-- Dataset follows --

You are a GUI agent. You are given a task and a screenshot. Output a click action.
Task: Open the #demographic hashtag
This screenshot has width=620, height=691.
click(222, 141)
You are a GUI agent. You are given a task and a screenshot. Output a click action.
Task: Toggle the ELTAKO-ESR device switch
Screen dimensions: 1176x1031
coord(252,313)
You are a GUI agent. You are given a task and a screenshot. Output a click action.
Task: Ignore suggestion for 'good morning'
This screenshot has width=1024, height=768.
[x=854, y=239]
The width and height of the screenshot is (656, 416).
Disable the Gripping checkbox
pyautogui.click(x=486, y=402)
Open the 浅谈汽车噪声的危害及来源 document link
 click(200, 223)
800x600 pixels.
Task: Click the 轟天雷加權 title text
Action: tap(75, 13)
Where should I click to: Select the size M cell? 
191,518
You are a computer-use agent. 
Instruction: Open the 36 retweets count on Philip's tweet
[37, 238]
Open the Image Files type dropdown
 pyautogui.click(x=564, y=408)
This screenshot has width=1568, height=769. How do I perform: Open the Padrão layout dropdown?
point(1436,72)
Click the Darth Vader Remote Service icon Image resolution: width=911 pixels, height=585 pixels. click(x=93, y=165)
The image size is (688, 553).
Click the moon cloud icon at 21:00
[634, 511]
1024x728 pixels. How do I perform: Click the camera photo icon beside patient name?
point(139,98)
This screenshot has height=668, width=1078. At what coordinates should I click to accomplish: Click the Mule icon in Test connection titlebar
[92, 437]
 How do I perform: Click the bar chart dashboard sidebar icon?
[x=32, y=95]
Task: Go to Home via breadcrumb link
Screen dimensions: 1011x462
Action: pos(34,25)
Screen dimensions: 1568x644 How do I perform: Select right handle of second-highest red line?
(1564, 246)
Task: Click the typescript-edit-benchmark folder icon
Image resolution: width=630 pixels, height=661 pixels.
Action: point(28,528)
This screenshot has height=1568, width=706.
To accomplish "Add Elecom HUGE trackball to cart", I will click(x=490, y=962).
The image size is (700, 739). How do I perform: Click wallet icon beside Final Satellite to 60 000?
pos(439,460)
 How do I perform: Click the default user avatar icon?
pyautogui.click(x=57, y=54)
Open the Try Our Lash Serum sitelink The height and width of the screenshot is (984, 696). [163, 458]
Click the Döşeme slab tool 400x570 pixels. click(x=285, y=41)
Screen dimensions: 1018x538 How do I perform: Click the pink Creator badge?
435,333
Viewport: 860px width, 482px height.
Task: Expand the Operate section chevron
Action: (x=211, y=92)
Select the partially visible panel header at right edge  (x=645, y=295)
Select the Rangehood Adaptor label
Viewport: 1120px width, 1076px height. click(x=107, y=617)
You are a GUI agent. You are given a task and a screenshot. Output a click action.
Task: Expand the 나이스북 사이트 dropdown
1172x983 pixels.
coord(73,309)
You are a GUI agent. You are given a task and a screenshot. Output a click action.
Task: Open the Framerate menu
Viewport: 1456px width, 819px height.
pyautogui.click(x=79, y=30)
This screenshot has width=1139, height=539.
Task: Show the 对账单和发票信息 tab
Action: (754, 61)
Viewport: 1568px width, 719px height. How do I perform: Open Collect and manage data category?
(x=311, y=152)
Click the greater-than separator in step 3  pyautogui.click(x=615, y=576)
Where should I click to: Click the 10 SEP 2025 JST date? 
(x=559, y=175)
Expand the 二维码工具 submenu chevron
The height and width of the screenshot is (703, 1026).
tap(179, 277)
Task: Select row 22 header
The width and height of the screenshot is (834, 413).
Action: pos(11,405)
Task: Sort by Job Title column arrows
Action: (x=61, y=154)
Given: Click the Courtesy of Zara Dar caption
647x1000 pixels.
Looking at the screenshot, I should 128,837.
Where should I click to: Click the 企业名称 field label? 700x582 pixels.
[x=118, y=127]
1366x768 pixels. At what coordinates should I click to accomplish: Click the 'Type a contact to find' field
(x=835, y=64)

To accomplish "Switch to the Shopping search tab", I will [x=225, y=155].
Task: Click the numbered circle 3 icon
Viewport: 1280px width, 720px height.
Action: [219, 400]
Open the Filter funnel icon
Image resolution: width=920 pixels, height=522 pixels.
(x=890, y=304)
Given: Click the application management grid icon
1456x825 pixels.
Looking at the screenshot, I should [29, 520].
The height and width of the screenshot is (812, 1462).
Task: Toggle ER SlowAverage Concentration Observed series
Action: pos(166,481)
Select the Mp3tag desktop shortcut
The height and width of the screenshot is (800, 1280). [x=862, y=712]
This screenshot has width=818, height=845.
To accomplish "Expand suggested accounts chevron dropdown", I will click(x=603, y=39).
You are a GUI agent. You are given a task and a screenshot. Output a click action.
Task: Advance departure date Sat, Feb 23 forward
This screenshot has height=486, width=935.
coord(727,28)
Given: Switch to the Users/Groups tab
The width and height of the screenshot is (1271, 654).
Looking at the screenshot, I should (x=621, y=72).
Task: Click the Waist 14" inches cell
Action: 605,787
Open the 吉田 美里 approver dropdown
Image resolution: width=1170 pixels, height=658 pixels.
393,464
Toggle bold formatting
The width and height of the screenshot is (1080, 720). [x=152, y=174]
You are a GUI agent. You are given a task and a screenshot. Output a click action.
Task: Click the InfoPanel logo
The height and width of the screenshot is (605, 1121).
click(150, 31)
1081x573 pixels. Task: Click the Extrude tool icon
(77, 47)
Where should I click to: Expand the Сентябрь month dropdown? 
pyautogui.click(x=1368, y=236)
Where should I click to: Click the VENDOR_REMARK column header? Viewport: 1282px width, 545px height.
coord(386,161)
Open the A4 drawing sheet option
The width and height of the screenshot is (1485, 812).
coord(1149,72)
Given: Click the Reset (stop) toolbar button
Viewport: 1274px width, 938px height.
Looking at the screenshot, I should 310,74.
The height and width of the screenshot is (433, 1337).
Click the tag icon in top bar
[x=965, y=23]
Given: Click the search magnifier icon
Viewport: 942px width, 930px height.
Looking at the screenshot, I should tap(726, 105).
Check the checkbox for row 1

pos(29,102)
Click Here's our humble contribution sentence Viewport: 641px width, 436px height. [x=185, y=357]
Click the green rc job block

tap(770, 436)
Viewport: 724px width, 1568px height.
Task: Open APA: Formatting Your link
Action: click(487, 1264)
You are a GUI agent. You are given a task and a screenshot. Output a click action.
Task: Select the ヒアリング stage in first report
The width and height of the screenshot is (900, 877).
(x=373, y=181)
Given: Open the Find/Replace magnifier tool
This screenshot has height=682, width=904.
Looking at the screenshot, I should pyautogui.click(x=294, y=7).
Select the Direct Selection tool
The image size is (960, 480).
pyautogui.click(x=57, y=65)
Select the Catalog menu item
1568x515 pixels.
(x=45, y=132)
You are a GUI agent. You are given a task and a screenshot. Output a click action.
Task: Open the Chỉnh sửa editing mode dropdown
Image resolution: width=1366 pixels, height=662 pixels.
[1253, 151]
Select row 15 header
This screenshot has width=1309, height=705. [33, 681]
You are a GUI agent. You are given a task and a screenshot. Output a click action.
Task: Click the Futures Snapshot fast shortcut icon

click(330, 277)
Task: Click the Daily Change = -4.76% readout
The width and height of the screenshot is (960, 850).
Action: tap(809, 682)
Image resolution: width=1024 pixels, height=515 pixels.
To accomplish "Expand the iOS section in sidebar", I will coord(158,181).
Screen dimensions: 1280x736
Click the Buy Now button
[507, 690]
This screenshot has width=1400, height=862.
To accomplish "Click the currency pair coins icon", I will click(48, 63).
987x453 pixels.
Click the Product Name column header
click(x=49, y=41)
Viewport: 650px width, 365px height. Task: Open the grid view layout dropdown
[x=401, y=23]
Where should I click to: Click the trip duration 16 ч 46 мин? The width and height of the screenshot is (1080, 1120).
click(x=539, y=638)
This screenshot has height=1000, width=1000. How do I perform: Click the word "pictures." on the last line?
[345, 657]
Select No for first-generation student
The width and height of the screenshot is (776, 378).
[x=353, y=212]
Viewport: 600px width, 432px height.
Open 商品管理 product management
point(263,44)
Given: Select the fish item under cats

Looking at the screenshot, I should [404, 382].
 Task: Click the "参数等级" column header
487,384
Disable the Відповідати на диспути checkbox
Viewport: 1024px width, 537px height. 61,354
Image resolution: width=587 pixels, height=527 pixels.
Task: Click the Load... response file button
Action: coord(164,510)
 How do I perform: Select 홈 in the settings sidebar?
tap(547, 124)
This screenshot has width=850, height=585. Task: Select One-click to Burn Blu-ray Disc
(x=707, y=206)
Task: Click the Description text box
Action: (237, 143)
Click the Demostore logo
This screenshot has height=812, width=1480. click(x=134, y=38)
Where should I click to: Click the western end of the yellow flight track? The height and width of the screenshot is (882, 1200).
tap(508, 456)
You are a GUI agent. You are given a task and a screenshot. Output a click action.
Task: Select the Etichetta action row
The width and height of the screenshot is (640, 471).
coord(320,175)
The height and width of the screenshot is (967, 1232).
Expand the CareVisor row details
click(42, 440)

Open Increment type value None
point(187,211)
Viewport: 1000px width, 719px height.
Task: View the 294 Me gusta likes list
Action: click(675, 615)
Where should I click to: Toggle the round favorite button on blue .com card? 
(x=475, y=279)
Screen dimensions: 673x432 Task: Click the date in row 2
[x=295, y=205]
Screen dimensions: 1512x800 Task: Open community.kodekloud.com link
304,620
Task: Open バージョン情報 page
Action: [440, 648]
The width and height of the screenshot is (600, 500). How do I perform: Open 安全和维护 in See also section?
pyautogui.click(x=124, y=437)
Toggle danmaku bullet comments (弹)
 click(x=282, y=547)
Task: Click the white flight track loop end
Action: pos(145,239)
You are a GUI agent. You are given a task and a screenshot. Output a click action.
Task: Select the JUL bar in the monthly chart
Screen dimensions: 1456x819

-- Dataset concluded --

> **What the task asks**
Verbatim reproduction is required for the line holding "Where should I click to: Click the western" and for every line after it in the records, with no other line included.

> **Solved exercise**
Where should I click to: Click the western end of the yellow flight track? The height and width of the screenshot is (882, 1200).
tap(508, 456)
You are a GUI agent. You are given a task and a screenshot. Output a click action.
Task: Select the Etichetta action row
The width and height of the screenshot is (640, 471).
coord(320,175)
The height and width of the screenshot is (967, 1232).
Expand the CareVisor row details
click(42, 440)

Open Increment type value None
point(187,211)
Viewport: 1000px width, 719px height.
Task: View the 294 Me gusta likes list
Action: click(675, 615)
Where should I click to: Toggle the round favorite button on blue .com card? 
(x=475, y=279)
Screen dimensions: 673x432 Task: Click the date in row 2
[x=295, y=205]
Screen dimensions: 1512x800 Task: Open community.kodekloud.com link
304,620
Task: Open バージョン情報 page
Action: [440, 648]
The width and height of the screenshot is (600, 500). How do I perform: Open 安全和维护 in See also section?
pyautogui.click(x=124, y=437)
Toggle danmaku bullet comments (弹)
 click(x=282, y=547)
Task: Click the white flight track loop end
Action: pos(145,239)
You are a GUI agent. You are given a task and a screenshot. Output a click action.
Task: Select the JUL bar in the monthly chart
Screen dimensions: 1456x819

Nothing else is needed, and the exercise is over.